[[ Recorded data open ]]

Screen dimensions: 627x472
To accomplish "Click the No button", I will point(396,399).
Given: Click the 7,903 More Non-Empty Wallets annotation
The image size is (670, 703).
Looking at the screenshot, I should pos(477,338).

[[ Recorded data closed ]]

• _Task description_:
Show every line from the entries above in which "Click" appears.

• _Exercise response_:
To accomplish "Click the No button", I will point(396,399).
Given: Click the 7,903 More Non-Empty Wallets annotation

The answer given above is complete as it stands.